Back in the 1980s, the record industry told us that home taping was killing music. How can we trust them this time?

5 replies on “Killing music”

  1. Well, music sharing now is happening on a larger scale… If some made a whole business of mass-distributing tapes copied one-by-one in the tape player in the den, they might approach those numbers.. but well, then they’d clearly be as silly as those guys who hang out on street corners hawking theatercam videos, and just as subject to arrest.

    And back in the 1980s, technophiles told us that home taping was killing copyright. How can we trust them this time? =)

  2. By killing music, are you refering to the threat that music may no longer have incentive to be produced?

    If so, then there’s an issue here–as long as we humans don’t understand ourselves, and as long as we have souls, and as long as we aren’t perfect, and as long as we seek self-betterment (these are what some consider to be what defines having a soul–as someone with agnostic views on religion, I like this definition), humans will produce art with no incentive other than the art itself.
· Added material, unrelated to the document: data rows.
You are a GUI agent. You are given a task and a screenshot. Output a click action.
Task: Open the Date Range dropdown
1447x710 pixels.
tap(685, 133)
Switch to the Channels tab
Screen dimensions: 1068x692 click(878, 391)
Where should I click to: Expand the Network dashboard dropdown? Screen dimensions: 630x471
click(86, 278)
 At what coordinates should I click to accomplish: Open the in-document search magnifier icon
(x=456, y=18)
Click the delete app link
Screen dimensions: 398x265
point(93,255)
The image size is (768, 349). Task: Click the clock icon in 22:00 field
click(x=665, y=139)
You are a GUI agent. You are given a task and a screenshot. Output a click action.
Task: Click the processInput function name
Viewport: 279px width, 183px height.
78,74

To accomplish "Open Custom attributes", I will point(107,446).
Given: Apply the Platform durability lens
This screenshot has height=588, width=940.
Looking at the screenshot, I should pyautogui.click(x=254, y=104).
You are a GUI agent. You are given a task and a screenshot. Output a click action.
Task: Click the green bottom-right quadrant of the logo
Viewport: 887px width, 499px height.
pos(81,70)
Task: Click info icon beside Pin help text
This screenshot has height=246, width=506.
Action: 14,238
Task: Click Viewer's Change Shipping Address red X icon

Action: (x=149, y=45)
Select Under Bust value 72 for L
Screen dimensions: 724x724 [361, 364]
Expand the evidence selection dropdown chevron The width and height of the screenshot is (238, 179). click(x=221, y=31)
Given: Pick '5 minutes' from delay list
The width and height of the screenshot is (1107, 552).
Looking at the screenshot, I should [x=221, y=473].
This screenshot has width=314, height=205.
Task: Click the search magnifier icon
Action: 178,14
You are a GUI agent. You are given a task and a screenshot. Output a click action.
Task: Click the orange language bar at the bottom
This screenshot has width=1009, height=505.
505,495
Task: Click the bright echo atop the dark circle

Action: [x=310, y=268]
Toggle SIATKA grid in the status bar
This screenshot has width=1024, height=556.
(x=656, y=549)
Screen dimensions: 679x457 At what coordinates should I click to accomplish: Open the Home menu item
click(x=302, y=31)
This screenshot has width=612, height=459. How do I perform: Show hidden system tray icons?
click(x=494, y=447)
    If musicians that were earning money said “Screw this, I’m not getting any moeny for it” and stopped producing their music, and real musicians who care only about (well, they aren’t perfect–care more about) the art and soul of the music and not the money of the music, I think the practice of having music-representing-image and vice-versa might dwindle some. Actually, more just the whole nature of evil marketing of the music, since music has always been something that defines who you are–culturally, subculturally, and individually.

  3. To Claire and Seth –
    I find it easier to beat up on the “recording industry” because that is generally defined as five massive corporations united within a lobbying group known as the Recording Industry Association of America. In contrast, “technophile” is a very broad term that encompasses a substantial group of people with differeing views and opinions. And okay, so I was quick with the word “trust.” But I generally prefer trusting people over corporations, not because corporations are inhertly evil, but because they are inheritly greedy. While a person might have morals, a large corporation that does usually doesn’t survive long. I can believe that people can have opinions founded on their idea of Right, whereas corporations can seldom have such opinions.

  4. Jonathon – excellent comments – African tribes don’t get paid for their music & their culture is expressed through it.

    Lets get some art back into music.